*Instructions to follow:*
Please put the stretch of the material from its start through the line containing "The height and width of the screenshot is (1259, 708)." into a numbered list, leaving out any blank lines.

"""

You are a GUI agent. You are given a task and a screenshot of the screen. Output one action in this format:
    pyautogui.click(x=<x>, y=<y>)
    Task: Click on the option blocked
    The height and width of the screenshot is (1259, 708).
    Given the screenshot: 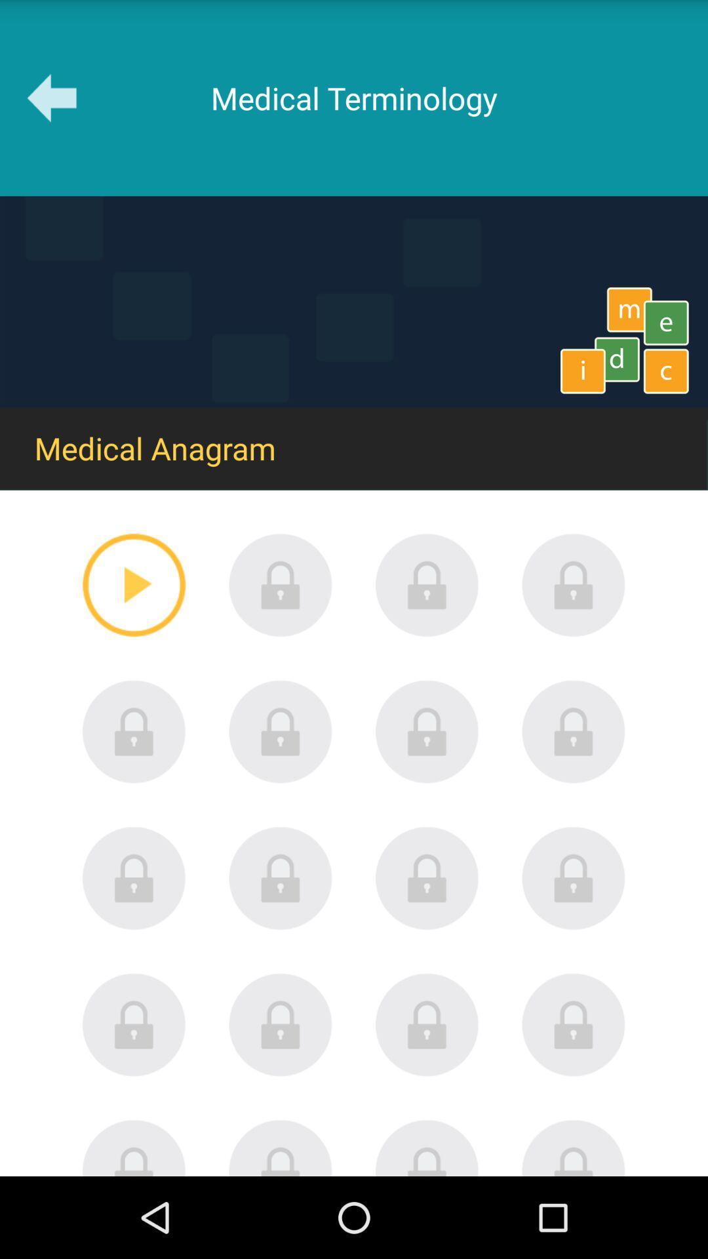 What is the action you would take?
    pyautogui.click(x=280, y=731)
    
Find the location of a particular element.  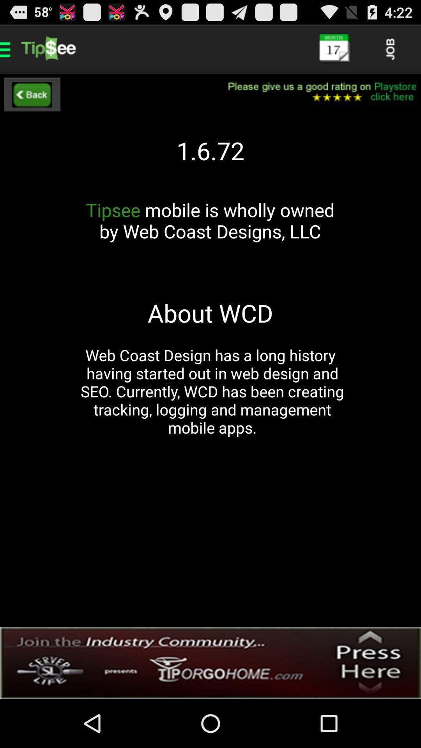

advertisement is located at coordinates (210, 663).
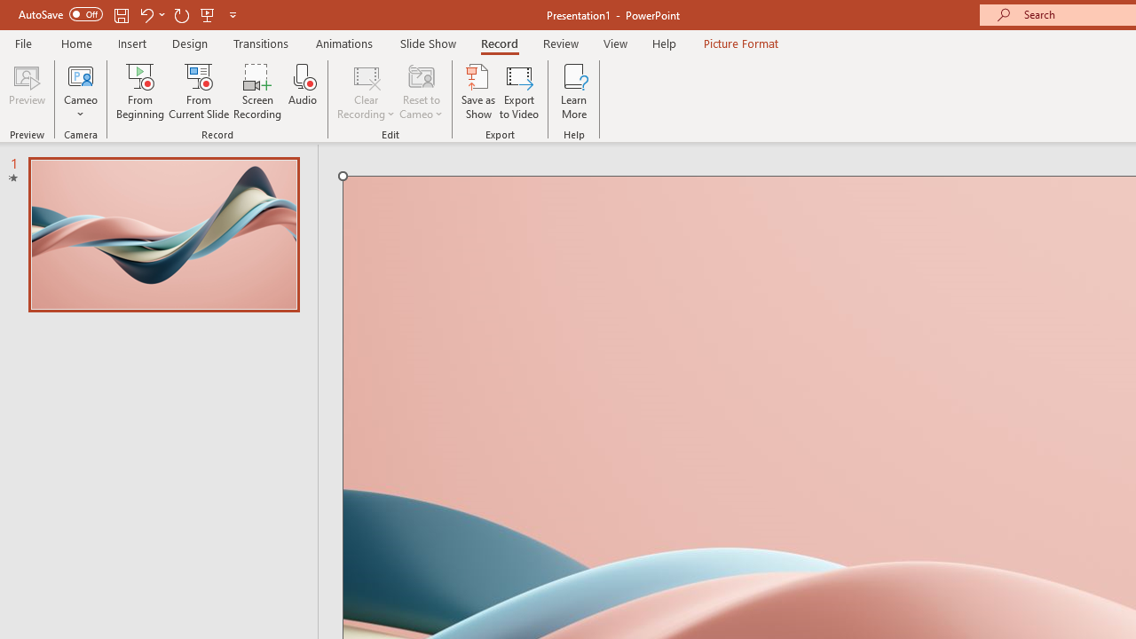 The height and width of the screenshot is (639, 1136). What do you see at coordinates (23, 42) in the screenshot?
I see `'File Tab'` at bounding box center [23, 42].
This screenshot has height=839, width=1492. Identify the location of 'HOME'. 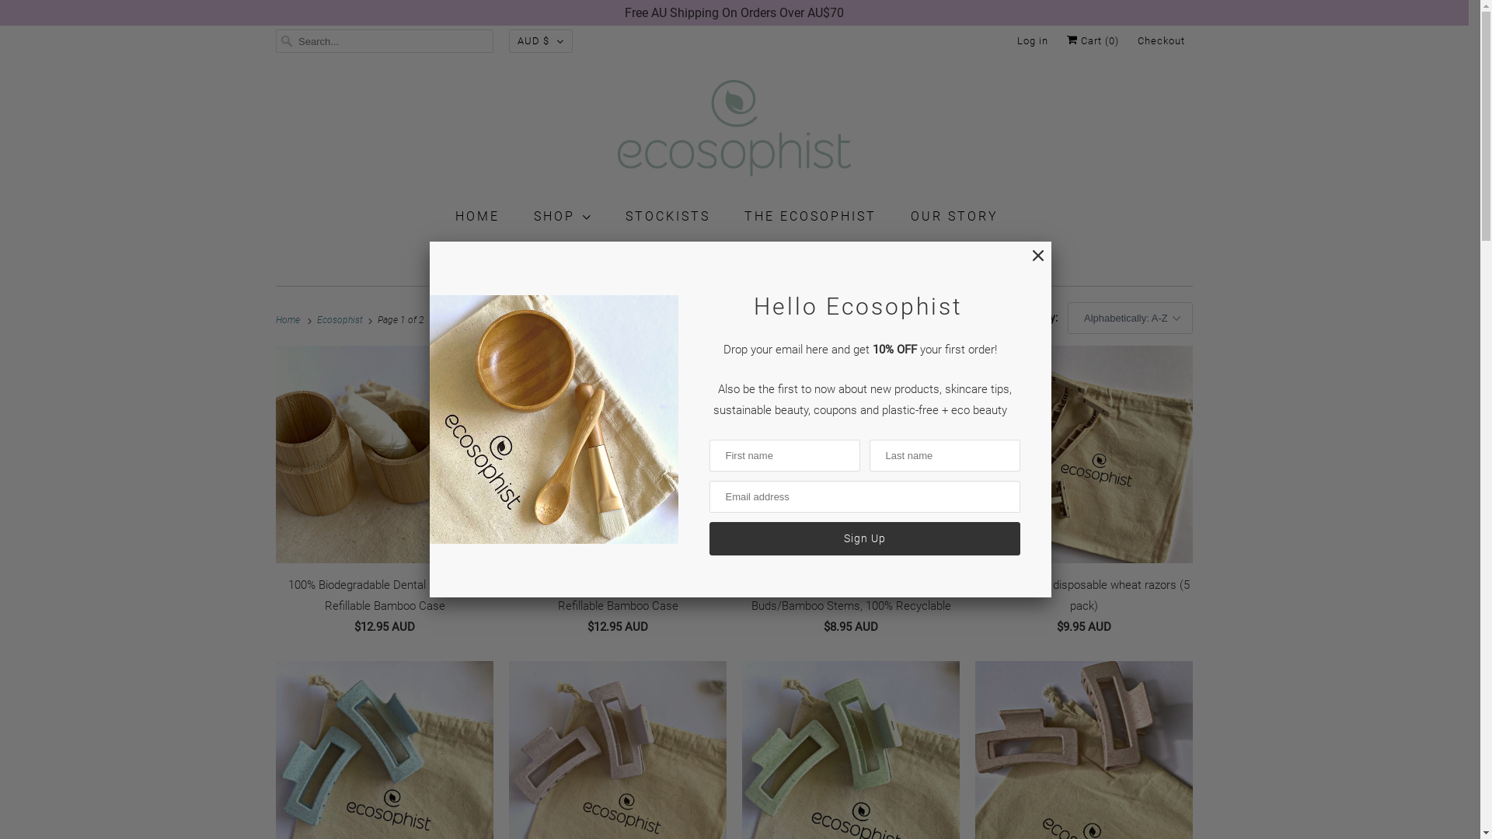
(476, 216).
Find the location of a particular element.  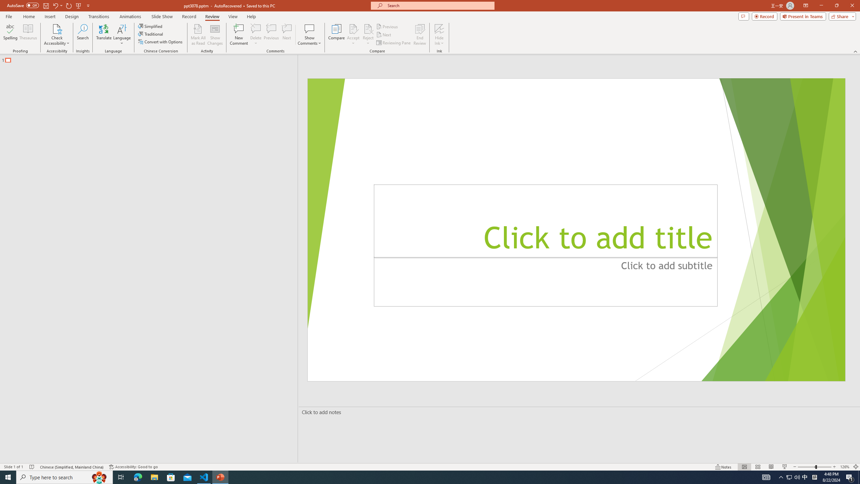

'Reject' is located at coordinates (368, 35).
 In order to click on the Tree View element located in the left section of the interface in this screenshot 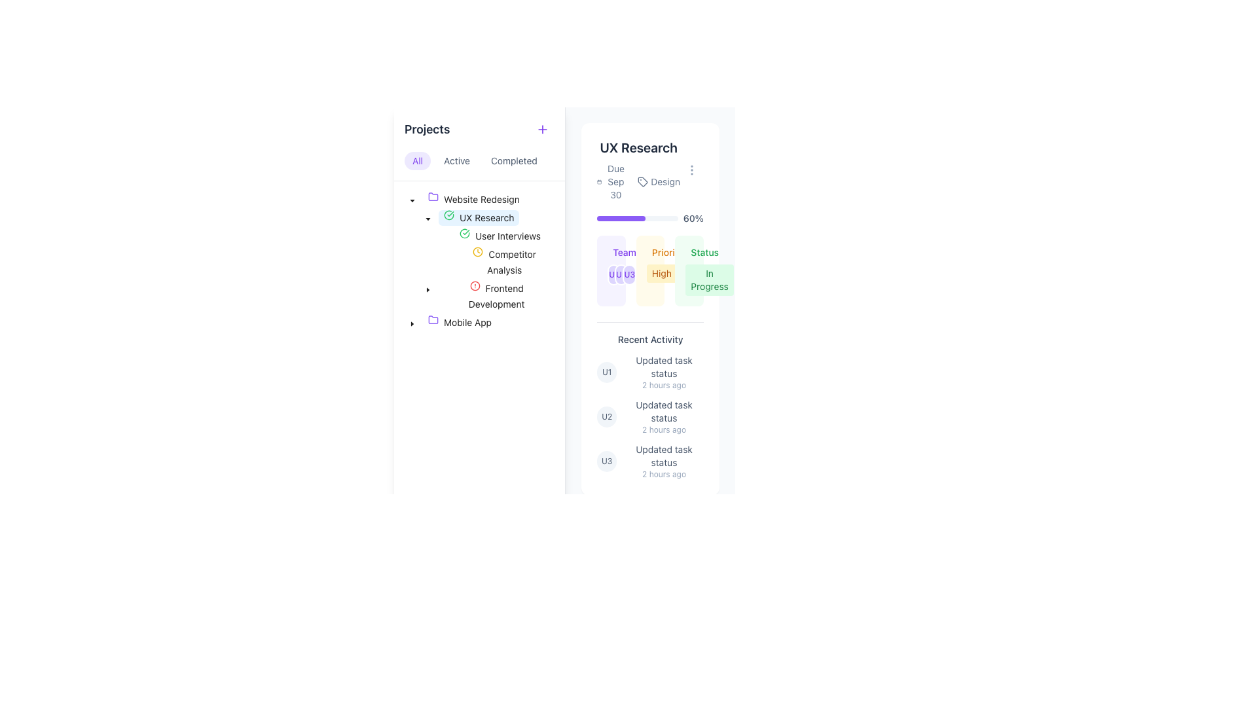, I will do `click(478, 263)`.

"""

*Full answer:*
1. You are a GUI agent. You are given a task and a screenshot of the screen. Output one action in this format:
2.     pyautogui.click(x=<x>, y=<y>)
3.     Task: Click on the option blocked
4.     The height and width of the screenshot is (1259, 708).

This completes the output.